Actuellement, ils font face aux mêmes défis qui poussent d’autres industries à lancer des programmes de fidélisation: acquérir la connaissance client, protéger la valeur de leurs clients, créer des choix et fidéliser, améliorer leur utilisation et leur valeur. client.

Le Daily Mail relève le défi avec un programme de fidélité lancé en juin 2011 et se démarque dans le panorama des grands quotidiens nationaux: Club de récompense postale.

Initiative Daily Mail

L’initiative Daily Mail est compatible avec les programmes de fidélité traditionnels, récompense les achats et les achats répétés.
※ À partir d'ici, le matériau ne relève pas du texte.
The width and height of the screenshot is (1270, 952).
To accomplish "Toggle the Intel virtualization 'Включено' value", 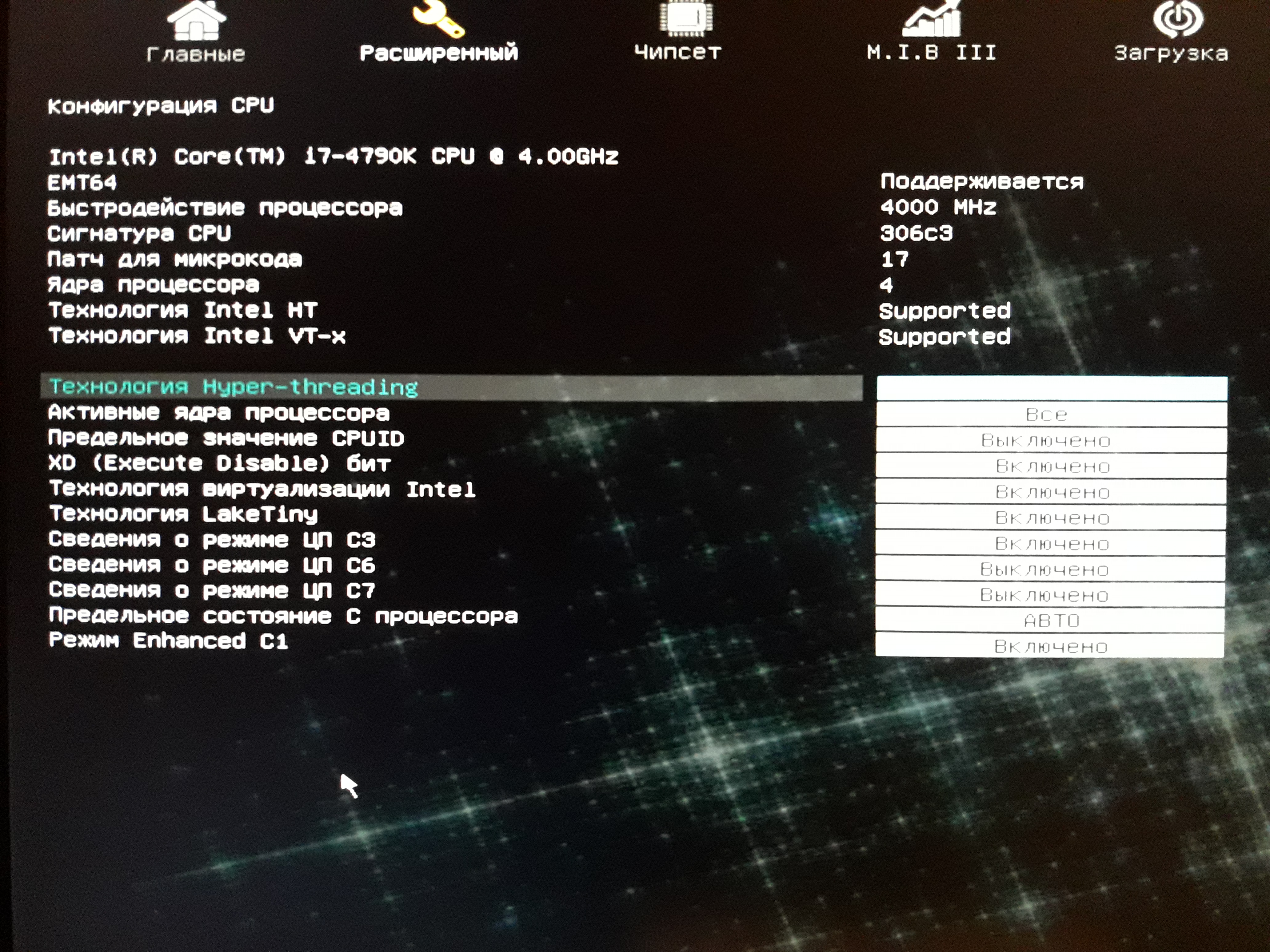I will point(1052,492).
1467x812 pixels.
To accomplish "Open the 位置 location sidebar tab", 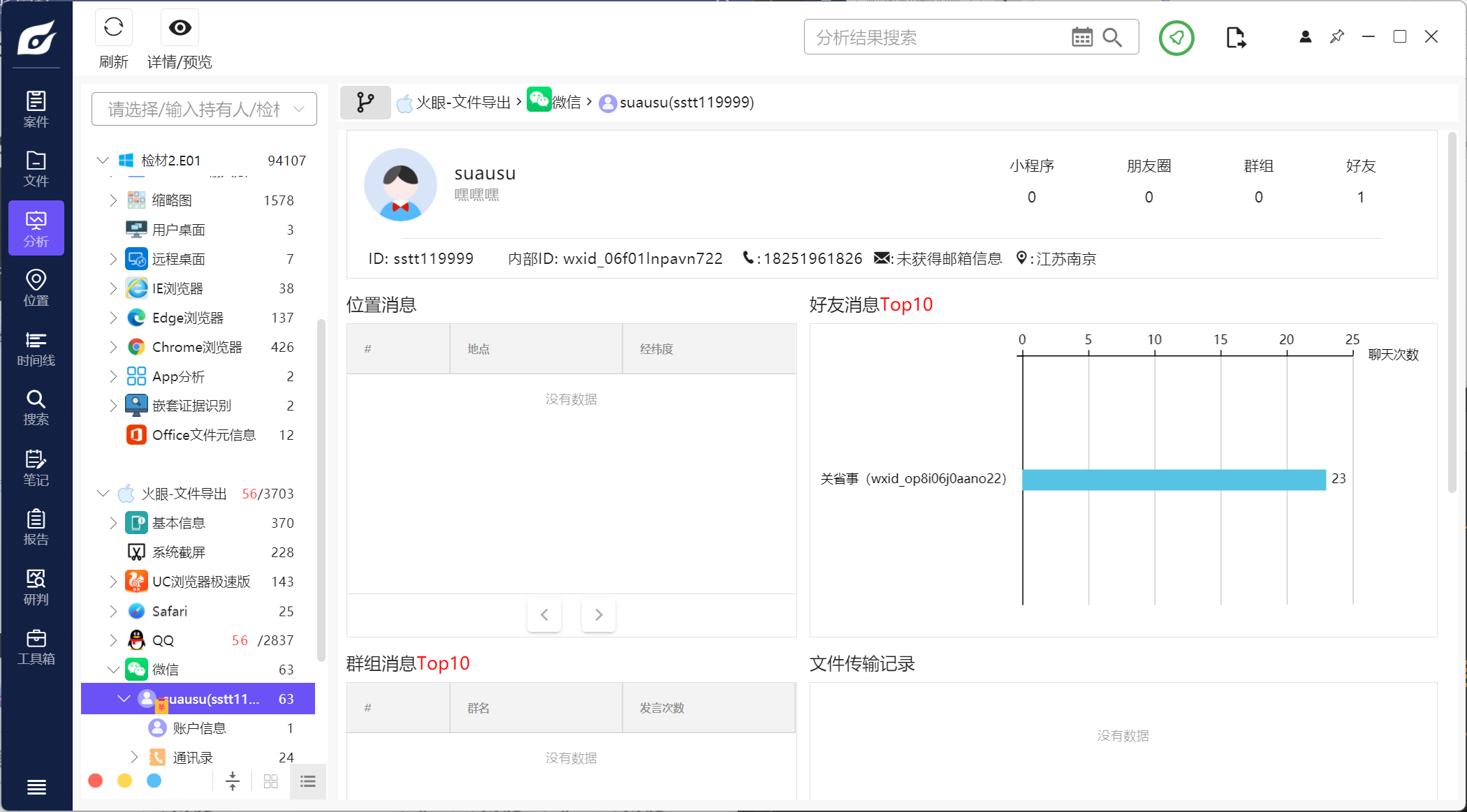I will [36, 288].
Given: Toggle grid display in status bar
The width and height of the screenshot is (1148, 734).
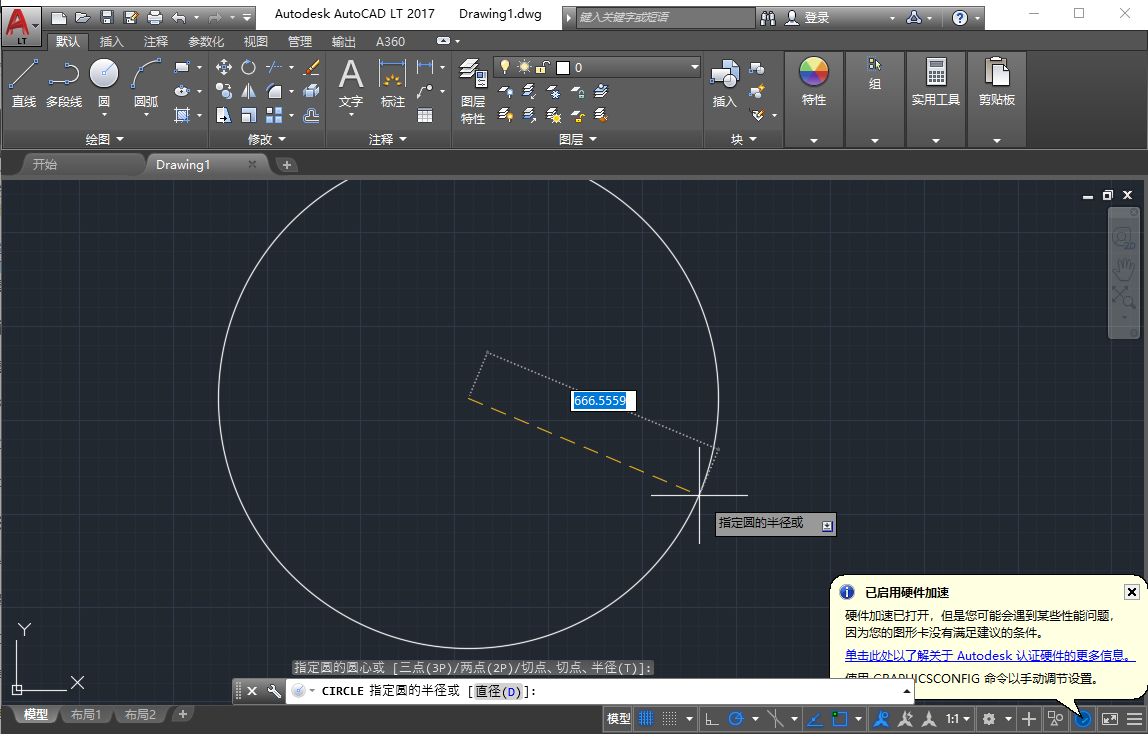Looking at the screenshot, I should [646, 719].
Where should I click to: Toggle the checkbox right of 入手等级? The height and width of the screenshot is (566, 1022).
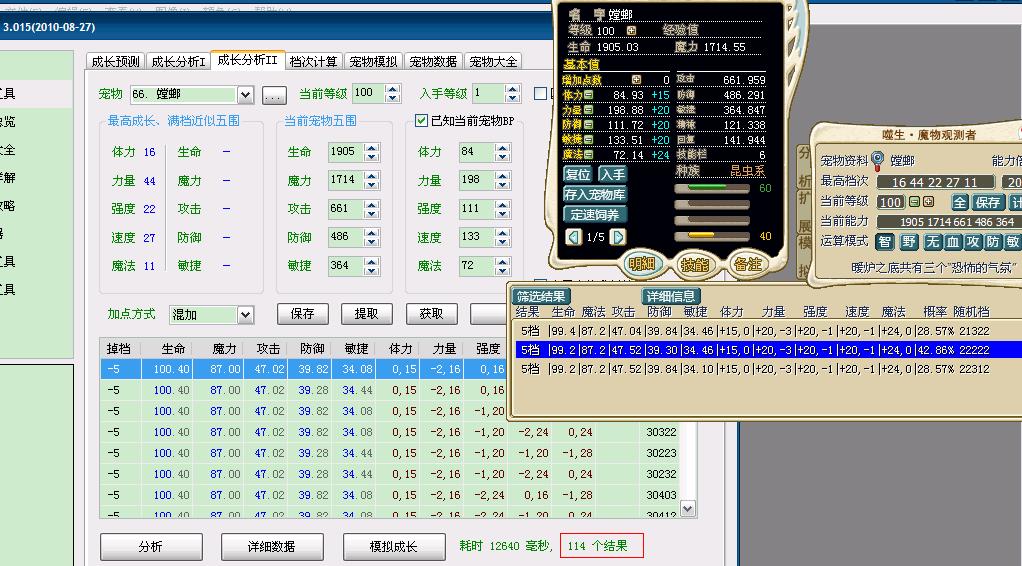click(x=541, y=94)
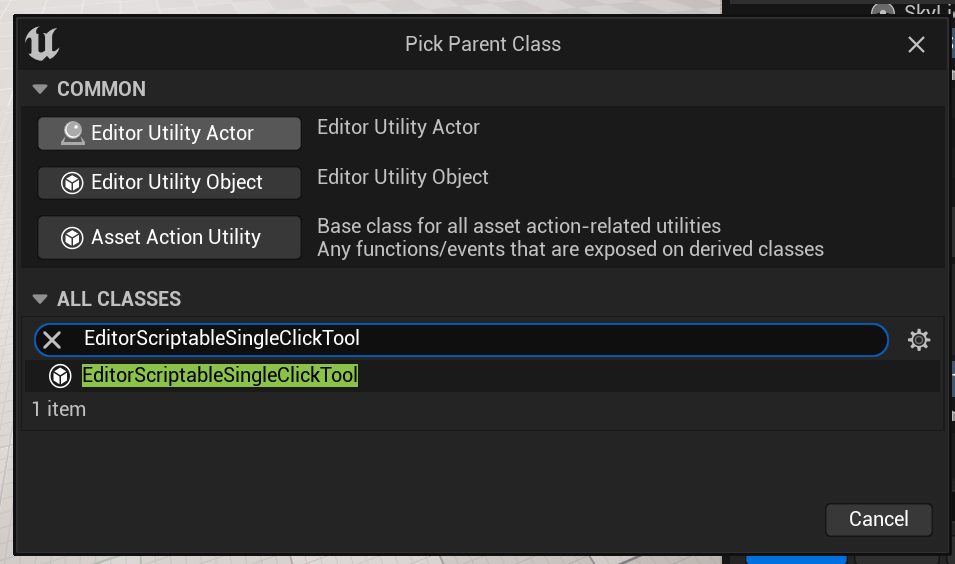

Le quotidien de Grande-Bretagne, qui est publié un dimanche supplémentaire chaque semaine, publie un code à usage unique sur les pages de chaque édition imprimée.

Tout lecteur peut créer un compte sur le site Daily Mail et dispose de 4 jours pour saisir le code publié dans le journal. Le plus souvent, les lecteurs bénéficient d’un accélérateur de gains: s’ils saisissent leur code du lundi au vendredi, ils doublent leurs points.

A l’image des programmes des enseignes, le monde des brûlures est très «consommateur»: les clients peuvent marquer leurs points dans les supermarchés, les tickets de cinéma, les bijoux, etc. Ils peuvent l’utiliser pour des coupons valides. cela n’a pas grand-chose à voir avec l’univers des marques de journaux.

Le niveau de générosité de cent du programme est également compatible avec celui des marques de distribution, au moins 5% .Par exemple, pour 100 £ dépensés en copies du Daily Mail, le lecteur reçoit un coupon de 5 £ de Tesco.

Une entreprise réussie

Étant une initiative rare qui récompense les achats et les utilisations des médias avec une grande générosité, ce programme a été couronné de succès.

Depuis son lancement en juin 2011, les recrutements sont entrés en vigueur avec 600 000 membres en septembre et 1 million de membres en septembre 2012.

L’impact sur le trafic du site est que le nombre de visiteurs sur le site au cours du semestre de lancement est passé de 5% à 110% * pour le quotidien anglais moyen * et durablement car la tendance se poursuit avec une augmentation de 14% l’année suivante.

L’utilisation des membres du programme était réelle, 4 millions de bonus distribués et l’équivalent de 30 millions de livres sterling distribués aux lecteurs du journal depuis son lancement.

Enfin, le journal a été nominé pour le nouveau programme de fidélisation lors des Loyalty Awards 2012 et a reçu la reconnaissance des professionnels de la fidélisation de la clientèle en Grande-Bretagne.

Promouvoir le contenu éditorial

Cette première entreprise réussie parvient à combiner l’achat du titre et le prix de la navigation Web. Il a eu beaucoup de succès, notamment auprès des Britanniques qui aiment garder les coupons mais sont loin du contenu éditorial du titre.

D’autres formes de mécanique, principalement fondées sur un prix d’enregistrement et de reconnaissance des usages numériques, prolifèrent aux États-Unis et accroissent encore la variété des contenus proposés par les médias. Ils visent à acquérir la connaissance client, qui est la clé pour améliorer la valeur client.

A l’image des chaînes de télévision américaines, ces nouvelles aventures font leur entrée dans le monde français avec les lancements récents de My Warner et Fun Radio VIP Club.

Dans un contexte concurrentiel et sectoriel, il devient impératif pour ces acteurs médiatiques de s’engager dans de véritables programmes de fidélisation finement adaptés à leur propre univers.